Six of the other young men were found guilty of attempting to "slightly injure" their victims. One was conditionally discharged for six months and fined Lm70. The others were conditionally discharged for three months and fined Lm50 each. The death of the Libyan boy is being treated in a separate court case.

Death not taken seriously

The Moviment Mara Maltija is to be congratulated for taking the practical measure of organising a public talk, in Maltese, on 'Breast and cervical screening - what the Maltese woman should know.'

Malta has one of the highest rates of death caused by breast cancer, no breast screening services except for those for whom it is already too late, and a government which is scared to initiate an education campaign because it fears being inundated with requests for screening when it does not have the facilities to cope.
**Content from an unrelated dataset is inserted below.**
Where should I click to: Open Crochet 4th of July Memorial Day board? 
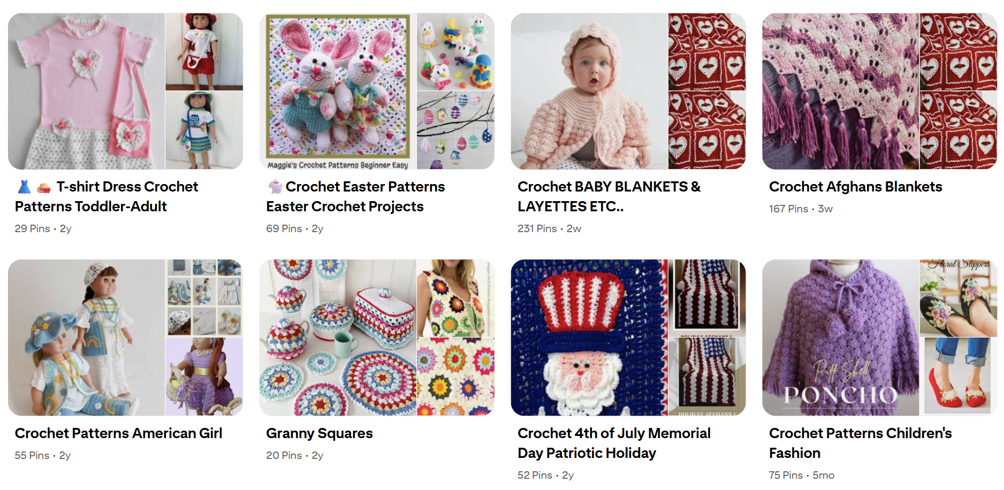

This is, of course, scandalous. We can only live in hope that some enlightened politician will take up the challenge. Live in hope, that is, until we die of breast cancer.

Not independent

The Prime Minister has told an enquiring Mr Salvu Sant, MP, that there are no indications of links between contracts given by the Maltese government and parastatal organisations and the tangenti scandal in Italy.

The government and its offshoots may be as pure and virginal as the driven snow, but the Prime Minister is not the person to declare them so, for he is very much an interested party and could hardly be described as an independent investigator.